§ **Exercise objective**
I need the records below retyped exactly.

___ Listed records ___

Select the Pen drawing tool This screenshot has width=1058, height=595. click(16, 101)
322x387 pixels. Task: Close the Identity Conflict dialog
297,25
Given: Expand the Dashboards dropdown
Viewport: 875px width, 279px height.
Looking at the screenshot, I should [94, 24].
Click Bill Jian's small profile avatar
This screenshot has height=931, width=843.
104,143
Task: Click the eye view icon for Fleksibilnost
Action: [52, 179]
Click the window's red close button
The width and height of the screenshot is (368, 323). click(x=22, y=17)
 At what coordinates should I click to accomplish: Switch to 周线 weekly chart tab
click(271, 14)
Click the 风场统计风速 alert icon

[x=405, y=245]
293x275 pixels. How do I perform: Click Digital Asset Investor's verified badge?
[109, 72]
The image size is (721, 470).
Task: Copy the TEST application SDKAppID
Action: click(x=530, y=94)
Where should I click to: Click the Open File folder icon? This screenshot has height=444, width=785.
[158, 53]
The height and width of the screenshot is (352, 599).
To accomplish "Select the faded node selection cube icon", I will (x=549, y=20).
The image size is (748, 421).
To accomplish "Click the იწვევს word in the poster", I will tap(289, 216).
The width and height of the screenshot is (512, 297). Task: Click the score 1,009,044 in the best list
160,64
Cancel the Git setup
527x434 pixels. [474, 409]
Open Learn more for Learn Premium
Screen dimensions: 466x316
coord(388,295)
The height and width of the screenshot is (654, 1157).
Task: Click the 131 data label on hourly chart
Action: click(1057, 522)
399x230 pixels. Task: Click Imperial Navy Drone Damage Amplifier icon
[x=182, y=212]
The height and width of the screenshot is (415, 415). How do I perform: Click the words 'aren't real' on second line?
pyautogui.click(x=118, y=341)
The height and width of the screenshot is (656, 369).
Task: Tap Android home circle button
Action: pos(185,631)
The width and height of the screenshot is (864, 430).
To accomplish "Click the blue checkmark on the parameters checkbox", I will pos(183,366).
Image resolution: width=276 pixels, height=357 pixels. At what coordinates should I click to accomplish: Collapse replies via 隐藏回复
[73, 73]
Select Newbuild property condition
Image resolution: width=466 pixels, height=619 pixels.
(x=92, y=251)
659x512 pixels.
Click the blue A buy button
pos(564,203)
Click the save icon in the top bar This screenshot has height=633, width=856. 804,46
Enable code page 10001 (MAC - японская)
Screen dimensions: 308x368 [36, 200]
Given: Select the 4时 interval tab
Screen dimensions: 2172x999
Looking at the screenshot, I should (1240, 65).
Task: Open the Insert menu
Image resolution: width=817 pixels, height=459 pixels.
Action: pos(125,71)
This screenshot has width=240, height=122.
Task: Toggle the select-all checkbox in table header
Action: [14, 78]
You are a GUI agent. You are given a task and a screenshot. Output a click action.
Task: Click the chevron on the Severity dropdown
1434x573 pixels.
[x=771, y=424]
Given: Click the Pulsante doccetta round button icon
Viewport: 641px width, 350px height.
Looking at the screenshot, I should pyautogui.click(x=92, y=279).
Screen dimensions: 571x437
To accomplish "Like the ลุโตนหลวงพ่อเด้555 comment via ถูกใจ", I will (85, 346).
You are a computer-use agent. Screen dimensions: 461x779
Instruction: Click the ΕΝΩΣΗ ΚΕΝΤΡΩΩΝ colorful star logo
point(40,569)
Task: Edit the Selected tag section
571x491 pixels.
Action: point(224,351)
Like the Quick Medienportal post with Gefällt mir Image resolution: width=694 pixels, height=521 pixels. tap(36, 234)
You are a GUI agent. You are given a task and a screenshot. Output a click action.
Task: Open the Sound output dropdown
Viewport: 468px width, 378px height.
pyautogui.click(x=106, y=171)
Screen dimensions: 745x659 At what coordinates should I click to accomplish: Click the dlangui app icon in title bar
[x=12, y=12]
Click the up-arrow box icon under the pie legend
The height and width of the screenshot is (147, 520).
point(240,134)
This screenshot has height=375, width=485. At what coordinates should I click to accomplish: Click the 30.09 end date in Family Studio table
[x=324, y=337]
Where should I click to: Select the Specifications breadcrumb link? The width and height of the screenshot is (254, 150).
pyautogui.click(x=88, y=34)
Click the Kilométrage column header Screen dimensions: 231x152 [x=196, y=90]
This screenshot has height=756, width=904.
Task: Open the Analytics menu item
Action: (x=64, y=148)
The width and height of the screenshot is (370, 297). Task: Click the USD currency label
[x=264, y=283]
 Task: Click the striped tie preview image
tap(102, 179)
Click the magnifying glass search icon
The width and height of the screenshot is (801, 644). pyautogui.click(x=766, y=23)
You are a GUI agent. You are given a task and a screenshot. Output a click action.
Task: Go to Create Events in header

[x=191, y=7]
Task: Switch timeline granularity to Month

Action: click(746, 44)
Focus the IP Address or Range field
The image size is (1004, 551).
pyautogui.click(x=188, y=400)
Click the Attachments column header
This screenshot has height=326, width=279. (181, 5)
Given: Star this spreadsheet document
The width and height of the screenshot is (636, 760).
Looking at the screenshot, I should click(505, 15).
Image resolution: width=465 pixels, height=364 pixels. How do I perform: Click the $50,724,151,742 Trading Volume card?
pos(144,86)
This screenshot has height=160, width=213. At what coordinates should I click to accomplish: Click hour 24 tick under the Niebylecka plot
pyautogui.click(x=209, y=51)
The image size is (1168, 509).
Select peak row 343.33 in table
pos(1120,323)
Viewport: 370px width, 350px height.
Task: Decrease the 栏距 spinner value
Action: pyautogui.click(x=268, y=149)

___

§ **Answer section**
Select the Pen drawing tool This screenshot has width=1058, height=595. click(16, 101)
322x387 pixels. Task: Close the Identity Conflict dialog
297,25
Given: Expand the Dashboards dropdown
Viewport: 875px width, 279px height.
Looking at the screenshot, I should [94, 24].
Click Bill Jian's small profile avatar
This screenshot has height=931, width=843.
104,143
Task: Click the eye view icon for Fleksibilnost
Action: [52, 179]
Click the window's red close button
The width and height of the screenshot is (368, 323). click(x=22, y=17)
 At what coordinates should I click to accomplish: Switch to 周线 weekly chart tab
click(271, 14)
Click the 风场统计风速 alert icon

[x=405, y=245]
293x275 pixels. How do I perform: Click Digital Asset Investor's verified badge?
[109, 72]
The image size is (721, 470).
Task: Copy the TEST application SDKAppID
Action: click(x=530, y=94)
Where should I click to: Click the Open File folder icon? This screenshot has height=444, width=785.
[158, 53]
The height and width of the screenshot is (352, 599).
To accomplish "Select the faded node selection cube icon", I will (x=549, y=20).
The image size is (748, 421).
To accomplish "Click the იწვევს word in the poster", I will tap(289, 216).
The width and height of the screenshot is (512, 297). Task: Click the score 1,009,044 in the best list
160,64
Cancel the Git setup
527x434 pixels. [474, 409]
Open Learn more for Learn Premium
Screen dimensions: 466x316
coord(388,295)
The height and width of the screenshot is (654, 1157).
Task: Click the 131 data label on hourly chart
Action: click(1057, 522)
399x230 pixels. Task: Click Imperial Navy Drone Damage Amplifier icon
[x=182, y=212]
The height and width of the screenshot is (415, 415). How do I perform: Click the words 'aren't real' on second line?
pyautogui.click(x=118, y=341)
The height and width of the screenshot is (656, 369).
Task: Tap Android home circle button
Action: pos(185,631)
The width and height of the screenshot is (864, 430).
To accomplish "Click the blue checkmark on the parameters checkbox", I will pos(183,366).
Image resolution: width=276 pixels, height=357 pixels. At what coordinates should I click to accomplish: Collapse replies via 隐藏回复
[73, 73]
Select Newbuild property condition
Image resolution: width=466 pixels, height=619 pixels.
(x=92, y=251)
659x512 pixels.
Click the blue A buy button
pos(564,203)
Click the save icon in the top bar This screenshot has height=633, width=856. 804,46
Enable code page 10001 (MAC - японская)
Screen dimensions: 308x368 [36, 200]
Given: Select the 4时 interval tab
Screen dimensions: 2172x999
Looking at the screenshot, I should (1240, 65).
Task: Open the Insert menu
Image resolution: width=817 pixels, height=459 pixels.
Action: pos(125,71)
This screenshot has width=240, height=122.
Task: Toggle the select-all checkbox in table header
Action: [14, 78]
You are a GUI agent. You are given a task and a screenshot. Output a click action.
Task: Click the chevron on the Severity dropdown
1434x573 pixels.
[x=771, y=424]
Given: Click the Pulsante doccetta round button icon
Viewport: 641px width, 350px height.
Looking at the screenshot, I should pyautogui.click(x=92, y=279).
Screen dimensions: 571x437
To accomplish "Like the ลุโตนหลวงพ่อเด้555 comment via ถูกใจ", I will (85, 346).
You are a computer-use agent. Screen dimensions: 461x779
Instruction: Click the ΕΝΩΣΗ ΚΕΝΤΡΩΩΝ colorful star logo
point(40,569)
Task: Edit the Selected tag section
571x491 pixels.
Action: point(224,351)
Like the Quick Medienportal post with Gefällt mir Image resolution: width=694 pixels, height=521 pixels. tap(36, 234)
You are a GUI agent. You are given a task and a screenshot. Output a click action.
Task: Open the Sound output dropdown
Viewport: 468px width, 378px height.
pyautogui.click(x=106, y=171)
Screen dimensions: 745x659 At what coordinates should I click to accomplish: Click the dlangui app icon in title bar
[x=12, y=12]
Click the up-arrow box icon under the pie legend
The height and width of the screenshot is (147, 520).
point(240,134)
This screenshot has height=375, width=485. At what coordinates should I click to accomplish: Click the 30.09 end date in Family Studio table
[x=324, y=337]
Where should I click to: Select the Specifications breadcrumb link? The width and height of the screenshot is (254, 150).
pyautogui.click(x=88, y=34)
Click the Kilométrage column header Screen dimensions: 231x152 [x=196, y=90]
This screenshot has height=756, width=904.
Task: Open the Analytics menu item
Action: (x=64, y=148)
The width and height of the screenshot is (370, 297). Task: Click the USD currency label
[x=264, y=283]
 Task: Click the striped tie preview image
tap(102, 179)
Click the magnifying glass search icon
The width and height of the screenshot is (801, 644). pyautogui.click(x=766, y=23)
You are a GUI agent. You are given a task and a screenshot. Output a click action.
Task: Go to Create Events in header

[x=191, y=7]
Task: Switch timeline granularity to Month

Action: click(746, 44)
Focus the IP Address or Range field
The image size is (1004, 551).
pyautogui.click(x=188, y=400)
Click the Attachments column header
This screenshot has height=326, width=279. (181, 5)
Given: Star this spreadsheet document
The width and height of the screenshot is (636, 760).
Looking at the screenshot, I should click(505, 15).
Image resolution: width=465 pixels, height=364 pixels. How do I perform: Click the $50,724,151,742 Trading Volume card?
pos(144,86)
This screenshot has height=160, width=213. At what coordinates should I click to accomplish: Click hour 24 tick under the Niebylecka plot
pyautogui.click(x=209, y=51)
The image size is (1168, 509).
Select peak row 343.33 in table
pos(1120,323)
Viewport: 370px width, 350px height.
Task: Decrease the 栏距 spinner value
Action: pyautogui.click(x=268, y=149)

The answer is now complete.